Analysis: Perspectives on the Economic Effects of FDI and Investment Screening

A balance between security and economic concerns when screening foreign direct investments is of great national value.

Patrik Tingvall Chief Economist


Foreign direct investment (FDI) is a key driver of economic growth and welfare. This analysis discusses how security and economic concerns should be balanced when deciding on a foreign direct investment screening mechanism.

This paper discusses the economic effects of foreign direct investments. Why is this interesting?

Sweden is about to introduce a screening mechanism of foreign direct investments. The proposal for legislation follows a Swedish governmental inquiry that has suggested a screening mechanism that focuses on essential security aspects and many countries’ formal decisions to stop or condition investments.

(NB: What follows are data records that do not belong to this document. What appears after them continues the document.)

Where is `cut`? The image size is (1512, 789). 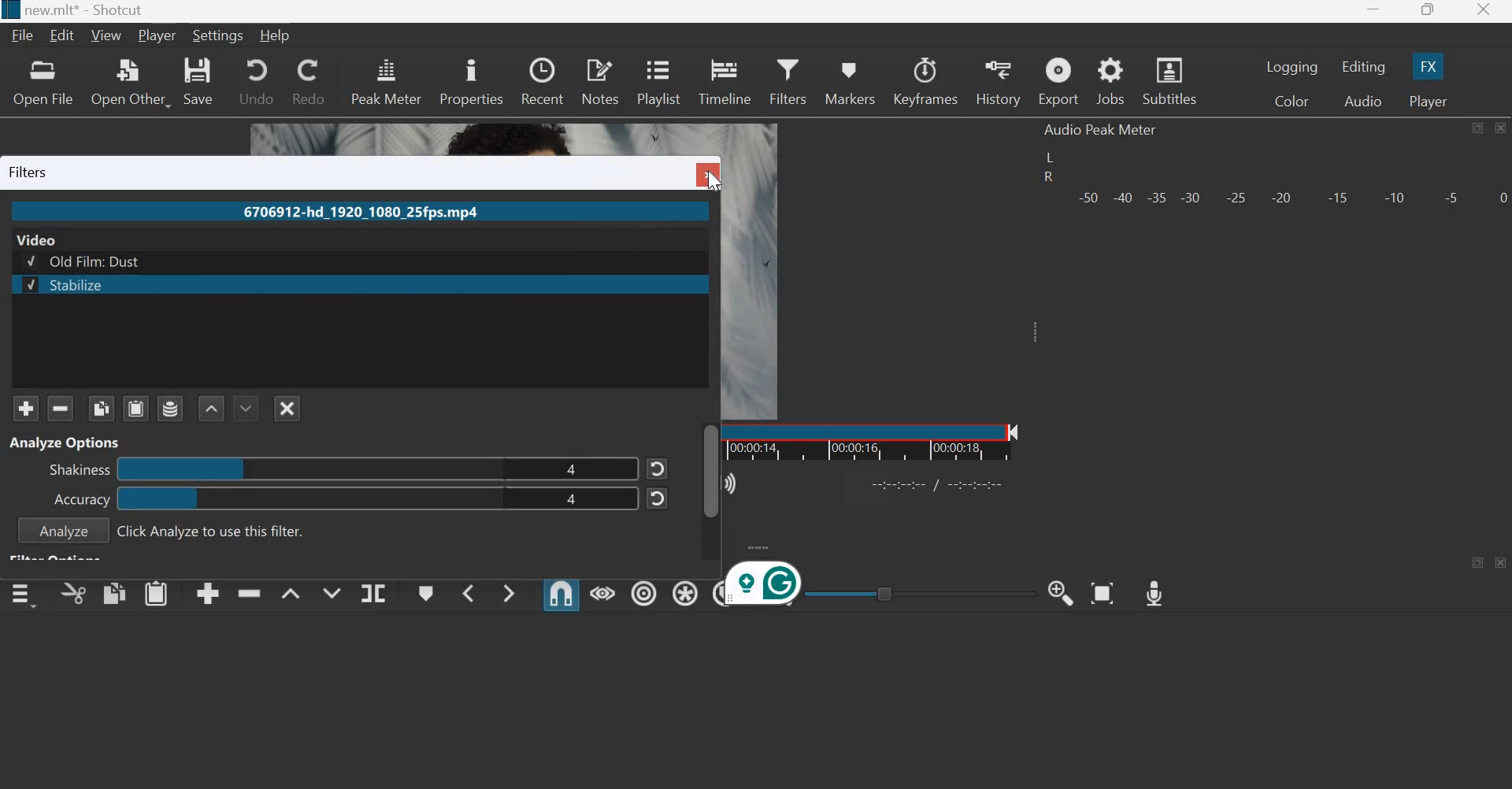 cut is located at coordinates (74, 593).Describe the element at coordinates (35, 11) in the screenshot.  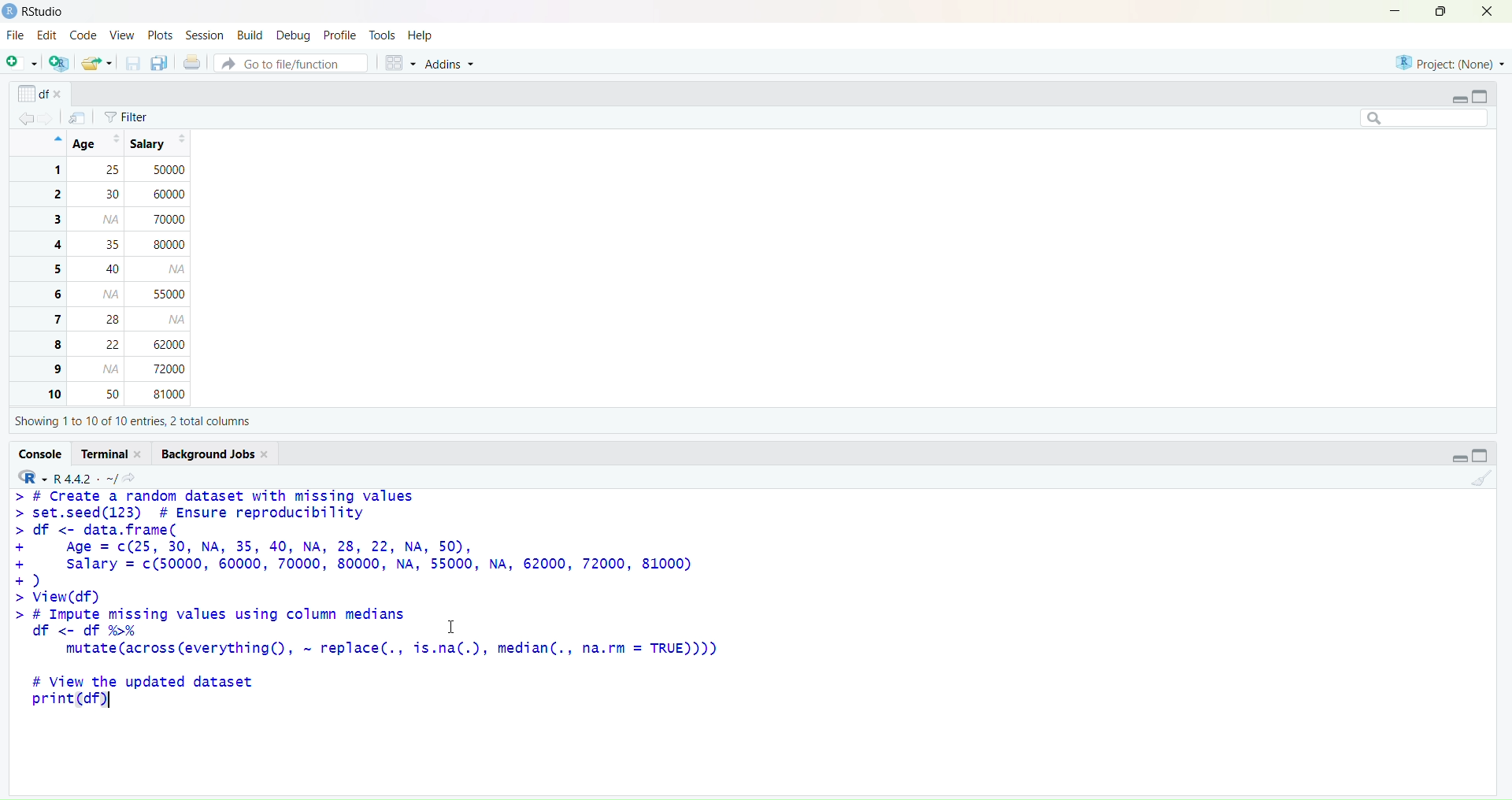
I see `Rstudio` at that location.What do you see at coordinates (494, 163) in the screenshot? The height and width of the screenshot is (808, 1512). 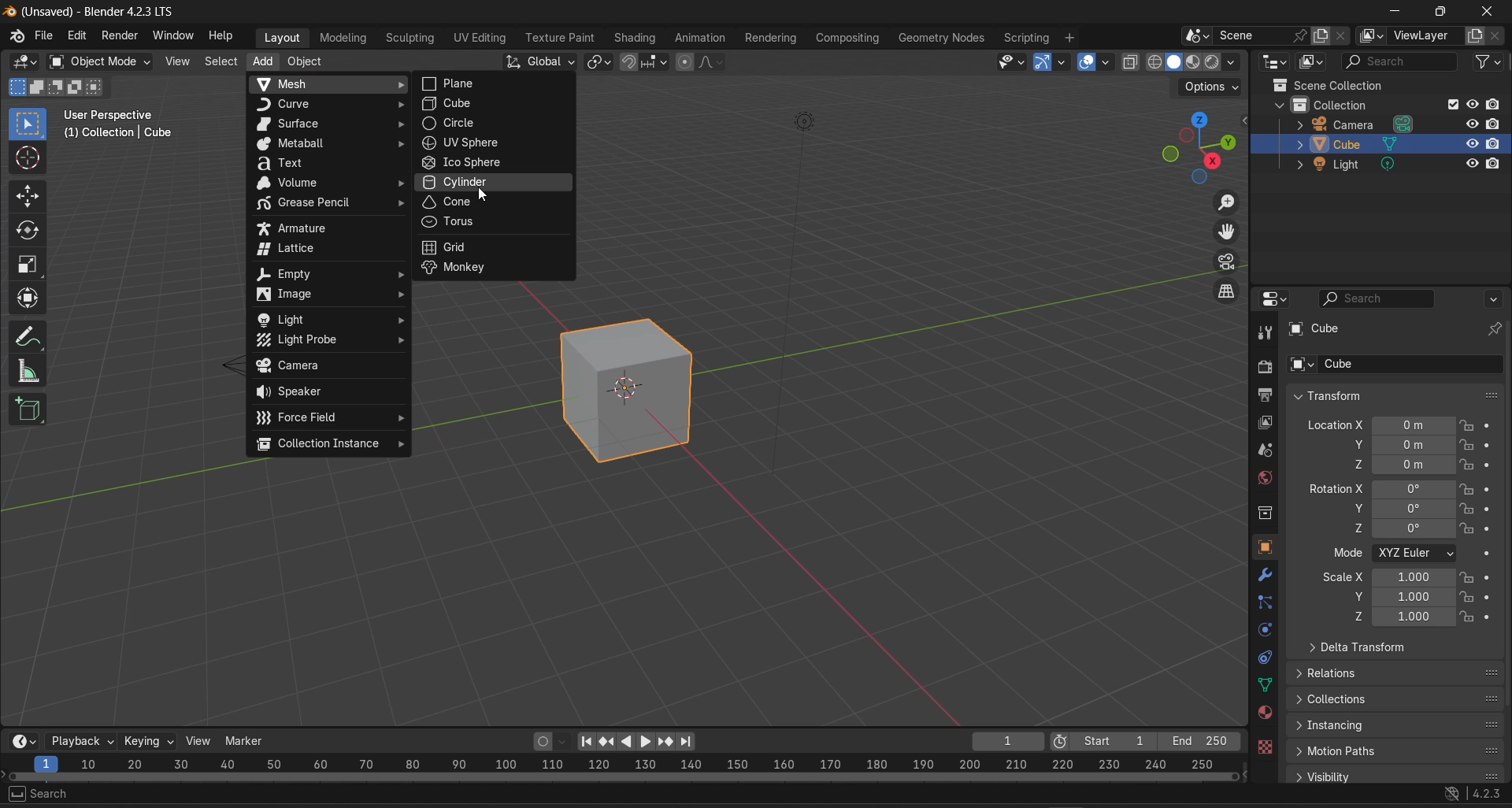 I see `ico sphere` at bounding box center [494, 163]. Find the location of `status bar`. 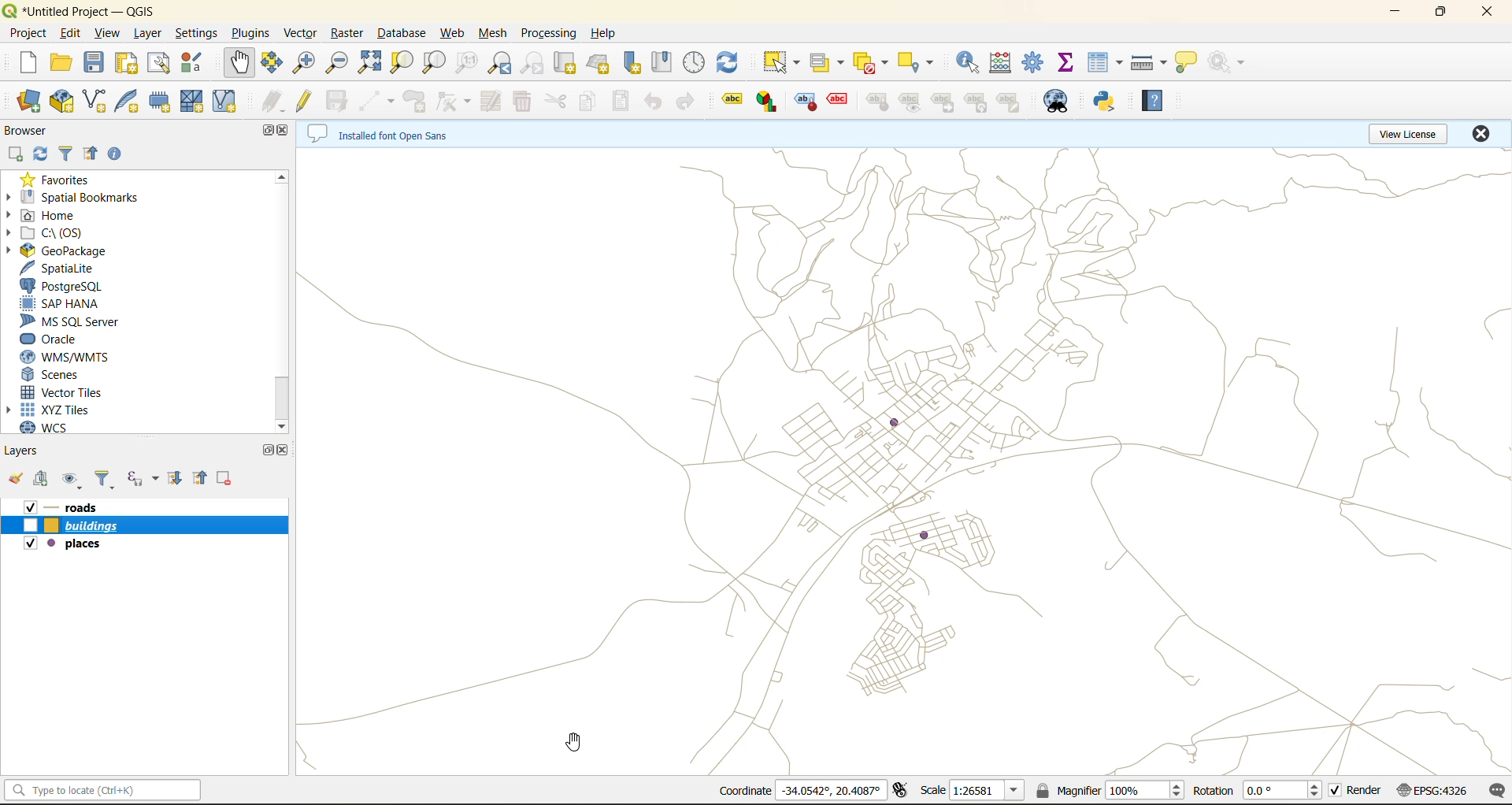

status bar is located at coordinates (101, 793).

At the same time, it is well known that foreign direct investment is a key driver of economic growth and welfare. It promotes competition, technological progress and contributes to employment. A balance between security and economic concerns is therefore of great national value. We therefore believe that it is important for decision makers to, in tandem with security concerns, consider economic effects. Is eliminating a risk to public security worth the societal economic price of stopping or conditioning an investment?

Which are the most important conclusions?

Our review clearly shows that there is evidence for claims that foreign direct investments in many cases contributes to economic development, promotes competition and employment, while it at the same time is difficult to identify the effects from a specific investment.

The reason why the impact of a specific investment is difficult to identify is that many effects come in the form of spillovers. Spillovers do not follow payment flows and therefore leaves no paper trace which makes them difficult to measure.

We also note that it is important to limit the number of screened sectors since you want to reduce uncertainty as much as possible. Predictability is highly valued among investors.

What challenges and difficulties did you encounter when doing the analysis?

As of today, there is no consensus on how to view the potential trade-offs between security and economic concerns. Which factors that attract investments to a nation are well researched. What is less researched, however, is the potential effects of an investment screening mechanism on the amount and quality of investments received by a country. With this as a background we used existing research on what attracts investments and linked it to the investment screening mechanism. By doing this, we hope to contribute to a more nuanced view on foreign direct investments in light of an investment screening mechanism.

What do you wish to accomplish with this paper?

We show how difficult it is to measure effects of non-existing investments, but we also point out the importance of making such an analysis to the extent possible. Only then is it possible to weigh different societal interests against each other. It is our hope that the paper gives decision makers tools to take more informed decisions.